» **ACTIVITY 1**: In the text on newborn hemoglobinopathy screening, turn the paragraph that begins "Sprinkle, Hynes, and Konrad" into a short bulleted list that keeps its main facts.
» **ACTIVITY 2**: According to the text on newborn hemoglobinopathy screening, what hidden costs of targeted screening did Lane and colleagues point to?

» **TEXT PASSAGE**:

Although there are significant reasons to believe that the populations studied do differ by location, the use of the hierarchic approach biased the results into higher prevalences. This occurred because many of the samples were of small to moderate size and had zero occurrences. When a large study with a low prevalence is combined with a small study with zero prevalence, the hierarchic approach yields a prevalence estimate that is higher than the prevalence of the large study. As a result, it was felt that straight Bayesian meta-analysis would yield a more accurate estimate of the mean. However, the use of Bayesian meta-analysis resulted in unreasonably tight confidence intervals that are difficult to believe. There is greater (but not measured) uncertainty about the estimates than indicated by the confidence intervals.

Cost-Effectiveness of Screening

The cost-effectiveness of universal neonatal hemoglobinopathy screening is a complicated issue. Tsevat and colleagues (1991) found that the cost per life saved by universal screening would vary greatly among those populations with mixed racial composition. They equated the costeffectiveness of universal screening solely with the prevention of death from pneumococcal sepsis by the administration of prophylactic penicillin to infants whose sickle cell disease would otherwise have been unrecognized prior to age 3 years. Their adaptation of risk-reduction data from the Prophylactic Penicillin Study (PROPS), however, biased their results against a policy of early diagnosis (Gaston, Verter, Woods, et al., 1986). All patients in PROPS were known to have sickle cell disease prior to entry, and all were followed carefully; almost two-thirds of the patients were older than 12 months when enrolled. Further, the theoretical population on which Tsevat's most striking result was based does not correspond to any existing U.S. screening jurisdiction.

Lane and colleagues (1992), using a computerized decision model to analyze their experience in Colorado, found that easily overlooked procedural and administrative costs associated with targeted screening could be high enough to make universal screening less expensive. Hidden costs included "loss of economy of scale in the screening laboratory and additional personnel costs for determining each infant's ethnic background."

Sprinkle, Hynes, and Konrad (in press) projected the costs of finding cases of sickle cell disease in 53 U.S. jurisdictions (the 50 States, the District of Columbia, Puerto Rico, and the Virgin Islands) through universal neonatal hemoglobinopathy screening. They compared these costs to the costs projected for finding cases of phenylketonuria (PKU) through the universal neonatal screening practices long established for PKU in the same jurisdictions. Their estimates suggested that 35 jurisdictions would be able to find a case of sickle cell disease for less, often far less, than onehalf the cost of finding a case of PKU. The remaining 18 jurisdictions could substantially reduce the per-case costs, typically for finding both diseases, by combining efforts with other States. In fact, many States already have used this approach to reduce costs. States with relatively few African-Americans tended to be States with small populations in which the efficiency of screening for PKU and other metabolic diseases also could be enhanced by such combination, whether or not they decided to screen for hemoglobinopathies. States deciding to simplify the screening of neonates at high risk for sickle cell disease by testing all neonates, regardless of racial classification, would have little trouble finding demographically complementary screening "partners" with which to form low-cost screening composites.

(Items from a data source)
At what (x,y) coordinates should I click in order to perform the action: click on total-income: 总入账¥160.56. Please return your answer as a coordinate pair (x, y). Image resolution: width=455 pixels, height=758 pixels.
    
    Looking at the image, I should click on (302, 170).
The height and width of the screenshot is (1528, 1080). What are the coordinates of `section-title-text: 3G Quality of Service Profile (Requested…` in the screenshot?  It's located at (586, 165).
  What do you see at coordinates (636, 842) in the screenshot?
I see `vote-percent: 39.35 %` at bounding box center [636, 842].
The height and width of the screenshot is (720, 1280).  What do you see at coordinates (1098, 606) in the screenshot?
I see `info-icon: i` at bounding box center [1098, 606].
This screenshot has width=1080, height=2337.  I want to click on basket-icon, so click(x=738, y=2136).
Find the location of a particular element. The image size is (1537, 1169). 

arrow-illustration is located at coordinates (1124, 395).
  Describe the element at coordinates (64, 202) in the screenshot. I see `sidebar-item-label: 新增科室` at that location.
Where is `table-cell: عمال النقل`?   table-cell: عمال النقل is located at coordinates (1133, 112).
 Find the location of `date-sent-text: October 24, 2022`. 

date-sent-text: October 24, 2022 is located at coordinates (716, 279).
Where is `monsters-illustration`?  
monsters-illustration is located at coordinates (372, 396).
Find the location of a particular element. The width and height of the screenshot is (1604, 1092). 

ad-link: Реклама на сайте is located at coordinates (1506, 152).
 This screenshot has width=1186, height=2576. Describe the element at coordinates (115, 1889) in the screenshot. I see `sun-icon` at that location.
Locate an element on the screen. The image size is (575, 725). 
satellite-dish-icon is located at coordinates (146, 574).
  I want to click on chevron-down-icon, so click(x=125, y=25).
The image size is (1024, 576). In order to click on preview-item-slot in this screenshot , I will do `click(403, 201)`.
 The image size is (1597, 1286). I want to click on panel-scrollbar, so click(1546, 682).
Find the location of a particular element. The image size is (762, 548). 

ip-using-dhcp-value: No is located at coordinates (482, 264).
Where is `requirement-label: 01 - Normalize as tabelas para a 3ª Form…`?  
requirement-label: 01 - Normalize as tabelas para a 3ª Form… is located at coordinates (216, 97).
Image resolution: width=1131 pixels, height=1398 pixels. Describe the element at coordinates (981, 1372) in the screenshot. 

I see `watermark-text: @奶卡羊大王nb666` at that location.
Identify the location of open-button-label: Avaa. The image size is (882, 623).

» **WRITTEN ANSWER 1**:
- Sprinkle, Hynes, and Konrad (in press) projected the costs of finding sickle cell disease cases through universal neonatal hemoglobinopathy screening in 53 U.S. jurisdictions: the 50 States, the District of Columbia, Puerto Rico, and the Virgin Islands.
- They compared these with the projected costs of finding PKU cases through the long-established universal neonatal screening for PKU in the same jurisdictions.
- In 35 jurisdictions, a sickle cell case could be found for less than half the cost of a PKU case, often far less.
- The other 18 jurisdictions could greatly cut per-case costs, usually for both diseases, by combining efforts with other States. Many States already do this.
- States with relatively few African-Americans tended to have small populations. Combining efforts could also make their screening for PKU and other metabolic diseases more efficient, whether or not they screened for hemoglobinopathies.
- States that choose to screen all newborns regardless of racial classification would easily find demographically complementary partners for low-cost screening composites.

» **WRITTEN ANSWER 2**: The loss of economy of scale in the screening laboratory, and additional personnel costs for determining each infant's ethnic background.